◆ WORK TO COMPLETE ◆
Write out, without any change, the lines in the material below that run from the line with "Viewport: 893px width, 690px height." through the line with "Given: Click the 市政府 top link", both included.
##### PROVIDED RECORDS
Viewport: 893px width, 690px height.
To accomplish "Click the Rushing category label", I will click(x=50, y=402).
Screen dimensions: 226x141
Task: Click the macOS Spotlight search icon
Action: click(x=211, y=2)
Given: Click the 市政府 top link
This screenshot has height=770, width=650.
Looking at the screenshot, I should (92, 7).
##########
##### PROVIDED RECORDS
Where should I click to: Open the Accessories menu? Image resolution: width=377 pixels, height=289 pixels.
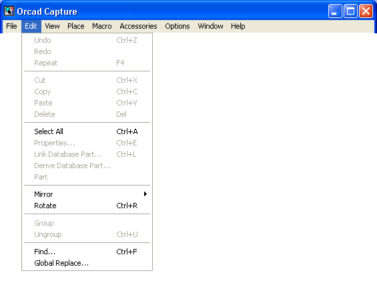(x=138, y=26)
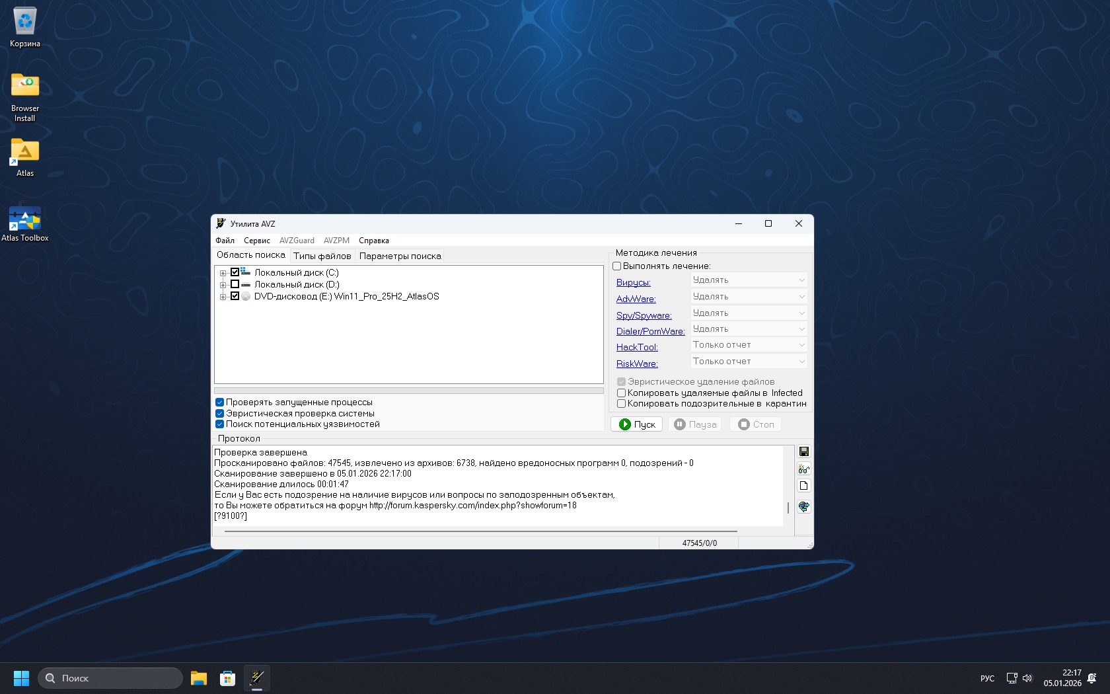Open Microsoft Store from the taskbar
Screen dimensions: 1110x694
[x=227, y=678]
##########
◆ REPLY TO THE TASK ◆
Viewport: 893px width, 690px height.
To accomplish "Click the Rushing category label", I will click(x=50, y=402).
Screen dimensions: 226x141
Task: Click the macOS Spotlight search icon
Action: click(x=211, y=2)
Given: Click the 市政府 top link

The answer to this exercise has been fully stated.